Cast: Tom Cruise (Mitch McDeere), Jeanne Tripplehorn (Abby McDeere), Gene Hackman (Avery Tolar), Holly Hunter (Tammy Hemphill), Ed Harris (FBI Agent Wayne Tarrance), Hal Holbrook (Oliver Lambert), Jerry Hardin (Royce McKnight), David Strathairn (Ray McDeere), Terry Kinney (Lamar Quinn), Wilfrid Brimley (Bill DeVasher), Gary Busey (Eddie Lomax), Paul Sorvino (Tony Morolto)

Mitch McDeere (Tom Cruise) is graduating top-of-his-class from Harvard Law. A plucky kid who’s worked for everything he has – and who wants to provide the best he can for wife Abby (Jeanne Tripplehorn) – Mitch has lots of offers but is seduced by a perk-filled offer from a law firm in Memphis. Everything goes wonderfully at first. But then associates at the firm start to die under suspicious circumstances and Mitch discovers no-one everleaves the firm except in a wooden box. Maybe all that off-shore tax-dodging isn’t quite as innocent as it seems – and those big-city clients with Italian-sounding names aren’t so friendly after all…

Adapted from a best-selling novel by John Grisham at the height of his airport-novel flogging days, The Firm is bought to the screen by Sydney Pollack. And what a complete dog’s dinner he makes of it. The Firm is a dreadful film: long, slow and dull with a plot that stretches right through elaborate and comes out the other side as confusing. By the time Mitch is tearing through Memphis, briefcase flapping behind him, you’ll have long-since ceased caring about anything involved in the film at all. Because for a film of such great length, very little seems to happen in it – and what little does happen is wrapped up in a mixture of legalese and curiously flat chase sequences.

Cruise plays Mitch at his most gung-ho, cocky, shit-eating grinnish. He’s preppy, super-smart, arrogant but also loyal, brave and principled. Aside from a brief temptation by money – and that because he wants the best for his family! – and of course a dalliance with a honey-trap on a beach (but it was a set-up, so not his fault!), he’s practically perfect in every way. He’s even a decent athlete, playfully taking part in back-flipping competitions with a break-dancing pre-teen busker (one of the most clumsy and bizarre introductions of a Chekov’s skill in the movies).

To put it bluntly, Mitch is an irritating character and watching him (very slowly) decide to do the right thing doesn’t make gripping viewing. Around him a host of experienced character actors do their thing, none of them stretching themselves. Tripplehorn does her best with the thankless part of “wife”, though she does at least get to do something a little proactive at the end. Hackman grins and coasts as Cruise’s mentor with the lost conscience. Hunter pouts and wisecracks (Oscar-nominated) as Grisham’s twist on an Eve-Ardenish secretary. Holbrook and Brimley scowl behind smiles as high-ups at the Firm. Harris shouts a lot as a permanently angry FBI agent with a heart of gold. Sorvino breaks out his Mob Boss 101.

Pollack marshals all these forces together with minimal effort and then ticks the boxes of all Grisham-cliches. The only thing missing are some courtroom dynamics, but we get the next best thing with wee-Tommy playing the FBI, the Mafia and the Firm off against each other in a desperate attempt to stay one step ahead of the game. I can’t stress enough how turgid and dull this film is. However scintillating you feel the set-up you might be, as the film clocks into the second hour (with 30 minutes still to go), you’ll be amazed how little sense of peril or threat there is.

Task to complete:
According to the film review, who brought The Firm to the screen?

Extracted data entries:
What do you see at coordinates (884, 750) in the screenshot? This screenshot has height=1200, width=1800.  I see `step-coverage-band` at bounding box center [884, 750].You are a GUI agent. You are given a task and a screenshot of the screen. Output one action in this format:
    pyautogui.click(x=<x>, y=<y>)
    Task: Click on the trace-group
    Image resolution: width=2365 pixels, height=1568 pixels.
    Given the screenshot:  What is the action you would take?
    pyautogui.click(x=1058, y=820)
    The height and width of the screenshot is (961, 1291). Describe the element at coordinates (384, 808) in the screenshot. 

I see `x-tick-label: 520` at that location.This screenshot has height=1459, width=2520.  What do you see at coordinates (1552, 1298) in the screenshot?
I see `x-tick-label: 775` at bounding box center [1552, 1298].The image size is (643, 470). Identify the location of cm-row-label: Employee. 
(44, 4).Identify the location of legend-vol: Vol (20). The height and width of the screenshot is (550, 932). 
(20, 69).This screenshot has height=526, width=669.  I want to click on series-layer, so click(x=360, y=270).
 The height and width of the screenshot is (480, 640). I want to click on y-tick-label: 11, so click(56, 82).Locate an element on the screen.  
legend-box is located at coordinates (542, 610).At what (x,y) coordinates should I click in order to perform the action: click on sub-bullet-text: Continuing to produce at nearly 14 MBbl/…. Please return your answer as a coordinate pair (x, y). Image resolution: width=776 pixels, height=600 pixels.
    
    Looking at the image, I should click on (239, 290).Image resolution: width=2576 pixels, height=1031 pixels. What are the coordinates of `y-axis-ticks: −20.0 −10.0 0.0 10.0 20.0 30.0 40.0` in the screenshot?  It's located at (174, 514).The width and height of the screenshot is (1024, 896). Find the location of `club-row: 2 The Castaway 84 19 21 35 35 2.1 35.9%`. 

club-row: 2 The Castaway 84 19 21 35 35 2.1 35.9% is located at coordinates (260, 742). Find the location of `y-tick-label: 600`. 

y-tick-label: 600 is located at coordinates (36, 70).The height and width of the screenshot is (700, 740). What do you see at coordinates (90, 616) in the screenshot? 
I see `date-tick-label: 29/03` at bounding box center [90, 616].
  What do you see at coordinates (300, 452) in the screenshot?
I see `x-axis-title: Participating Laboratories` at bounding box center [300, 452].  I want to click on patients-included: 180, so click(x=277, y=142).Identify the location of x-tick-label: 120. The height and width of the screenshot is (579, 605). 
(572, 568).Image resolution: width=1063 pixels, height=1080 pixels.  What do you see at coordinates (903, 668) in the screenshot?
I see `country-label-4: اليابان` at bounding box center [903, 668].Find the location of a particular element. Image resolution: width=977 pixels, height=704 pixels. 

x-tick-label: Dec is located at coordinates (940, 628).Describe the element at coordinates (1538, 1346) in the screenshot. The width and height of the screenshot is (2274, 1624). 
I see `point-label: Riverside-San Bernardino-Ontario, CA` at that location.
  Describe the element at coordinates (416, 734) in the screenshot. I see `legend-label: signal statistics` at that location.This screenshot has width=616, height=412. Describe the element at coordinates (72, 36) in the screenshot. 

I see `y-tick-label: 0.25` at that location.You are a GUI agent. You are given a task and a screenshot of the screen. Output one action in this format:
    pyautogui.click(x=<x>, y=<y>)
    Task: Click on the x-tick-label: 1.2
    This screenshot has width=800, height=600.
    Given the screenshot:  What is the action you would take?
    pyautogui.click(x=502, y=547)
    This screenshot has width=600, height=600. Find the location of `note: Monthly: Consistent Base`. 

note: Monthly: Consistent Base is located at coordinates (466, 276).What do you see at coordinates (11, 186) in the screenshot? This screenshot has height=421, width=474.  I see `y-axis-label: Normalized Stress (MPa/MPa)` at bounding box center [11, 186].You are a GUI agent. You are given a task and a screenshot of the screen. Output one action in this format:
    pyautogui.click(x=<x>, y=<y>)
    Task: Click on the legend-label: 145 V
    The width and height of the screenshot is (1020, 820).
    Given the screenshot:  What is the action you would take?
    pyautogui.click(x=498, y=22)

Task output:
Sydney Pollack